Le Made in Morocco séduit-il vraiment les Marocains ?
Entre le geste patriotique de consommer marocain et les freins de perception négative, le consommateur national se voit partagé. Le constat est encore plus sérieux chez les jeunes. Comment faire sauter les verrous ?

L’ensemble des acteurs économiques le disent : Consommer marocain est devenu un impératif pour l’avenir économique du pays. Certains le définissent même comme un acte de patriotisme. Mais, les Marocains consomment-ils les produits marocains ? Sont-ils prêts à le faire ? Sinon, quels sont les facteurs de blocage ?
Des questions auxquelles le président de Ouadie Madih président de la Fédération nationale des associations du consommateur (FNAC) tente de répondre, en attendant la publication des résultats de l’étude lancée il y a quelques semaines par la fédération, qui permettront de mieux cerner les attentes des marocains par rapport au Made in Morocco et déceler les obstacles à lever.
Pour lui, le consommateur marocain est sollicité aujourd’hui pour devenir un acteur de la relance économique du pays. Consommer local, c’est un soutien au tissu économique marocain, et donc aux emplois. Il va encore plus loin en soulignant que c’est un devoir, en tant que consommateurs, de faire preuve de solidarité et d’aider au développement économique national, encore faut-il proposer un produit de qualité et répondre aux exigences réglementaires tout en respectant le consommateur et ses droits. Sur la qualité des produits, certains groupes comme Marjane sont très exigeants. La preuve : «le principal critère pour le choix de nos partenaires industriels est que le produit réponde à nos exigences de grande qualité comme définies dans nos cahiers de charges et qu’il apporte une réponse plus compétitive en terme de prix pour le consommateur Marocain », explique Abderrahim Janati DGA Marjane Holding en charge de l’offre commerciale
Madih insiste aussi sur le fait que le consommateur doit être impliqué dans la mise en place des stratégies de promotion de la consommation du produit local. Il appelle donc les industriels à réinstaurer la confiance vis-à-vis des consommateurs en adoptant les bonnes démarches pour les reconquérir. «Nous avons été sollicités par le ministère de l’Industrie afin de faire part de nos attentes et notre perception envers tout ce qui est produit localement. C’est un bon signe », confie Madih en affirmant que le consommateur devient aujourd’hui un consomm’acteur.

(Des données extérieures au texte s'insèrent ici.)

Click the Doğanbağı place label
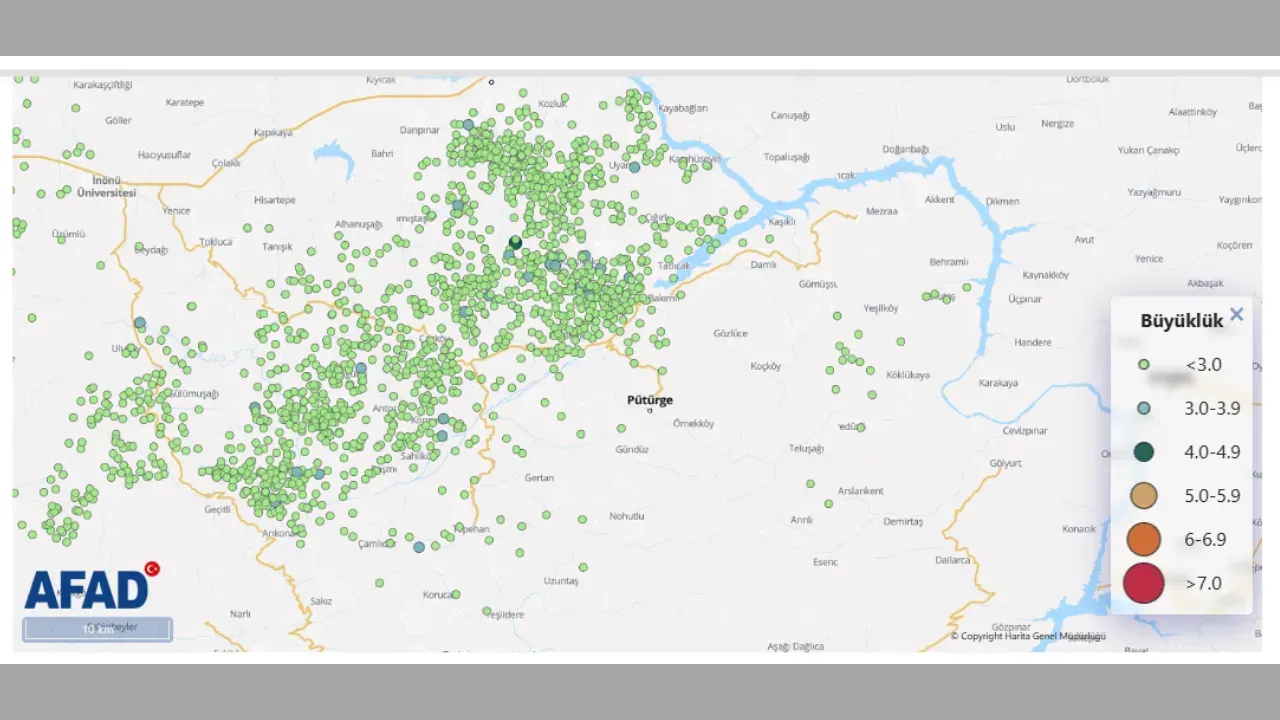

De son côté Lamnini, président APMM évoque la problématique liée à la perception. Une étude menée en mars 2021 par le cabinet Imperium le prouve. Il en ressort que les Marocains sont résolument convaincus de l’importance de « consommer marocain ». En témoignent les chiffres avancés : 5 Marocains sur 10 de la population interrogée déclarent faire attention au label « Made In Morocco » lors de leurs achats des produits habituels, et 2 à 3 Marocains sur 10 le font « plus » à « beaucoup plus ». Néanmoins, l’attention des consommateurs marocains, au moins ceux interrogés par l’étude, demeure plus concentrée sur d’autres critères tels que la qualité (70%), le prix (57%), l’emballage (36%) et le nom de la marque (32%). Ces critères dépassent de loin celui de l’origine du produit (14%), relève Imperium. L’étude s’est penchée également sur la question de la confiance. Il en ressort que 72% des personnes sondées se sont déclarées confiantes vis-à-vis des produits fabriqués au Maroc, dont 28% se disent très confiantes, notamment des personnes de la classe moyenne âgées de 35 ans et plus. Par contre, les jeunes semblent plus réticents que leurs aînés, sachant que 44% des gens sondés, qui sont peu confiants, sont précisément les Marocains de moins de 24 ans.
La question de confiance demeure alors inquiétante. Pour Lamnini, la perception négative vis-à-vis des marques marocaines s’explique par la défaillance en matière de communication. En effet, affirme-t-il, les TPE et PME n’ont pas les moyens pour communiquer comme il se doit contrairement aux marques étrangères qui grâce à la communication ont pu construire une image associée à la qualité et ancrer dans les mentalités que les produits en provenance de l’étranger sont les meilleurs. Abderrahim Janati, lui, a un autre avis. Pour lui, malgré que Marjane n’ait pas encore communiqué sur les produits made in morocco que le groupe propose, les résultats de la stratégie de sourcing local dépassent les prévisions. Il conclut ainsi «que les produits marocains sont appréciés même si le client ne connait pas leurs origines ».